True, there are many small speakers these days which can offer a satisfying experience in some environments. Domestic acceptability usually trumps sound quality.
The laws of physics have not changed, however. From 3 characteristics:
1- Real low bass performance
2- Small physical size
3- Good Efficiency (decent sound output without a huge amplifier)
... Choose any two. The third is mutually exclusive.

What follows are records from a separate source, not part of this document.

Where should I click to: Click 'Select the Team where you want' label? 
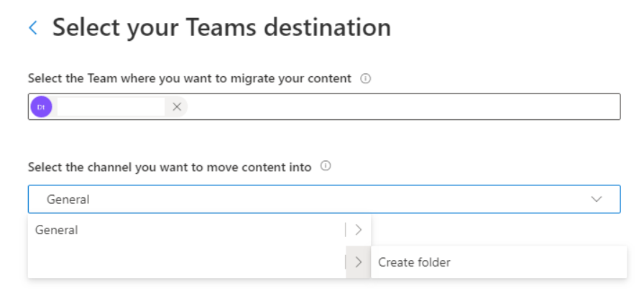point(190,79)
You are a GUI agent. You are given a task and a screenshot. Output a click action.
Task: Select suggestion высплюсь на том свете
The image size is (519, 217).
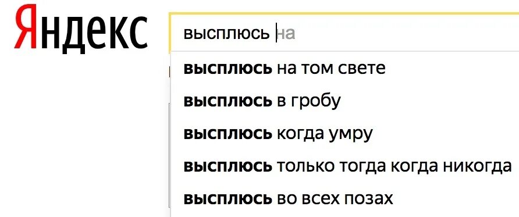345,69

The attraction of these is an unobtrusive package, wireless connectivity, and a convenient user interface, it certainly isn't high fidelity. Unless you believe Bose-style marketing

I just had to add a quote from member Zvu, on the diyaudio board:
http://www.diyaudio.com/forums/multi-way/258487-why-crossover-1-4khz-range-26.htmlMessage #255 excerpt:
"The degradation of sound that happened in last 30 years was followed by promoting the loudspeakers that were chosen by interior designers - not taking into consideration the sound itself but looks only. Some of the manufacturers managed to survive by making their design everything but ordinary (Bang&Olufsen) but many of them didn't. That is why we have once a great company in HiFi like JBL that survives today mostly on car audio. The things are looking better for HiFi in last couple of years i think but i'm affraid that we wont be seeing some small loudspeakers that plays as nice and with such authority like large ones. At the moment profit is everything and very little money is invested for researching the area of acoustics that is interesting to 20 or 30 thousand enthusiasts. Others are ready to take the looks before sound and as long the speakers as we know them are selling - things will stay the same."
I couldn't have said it better. And unlike Zvu, my first language is English.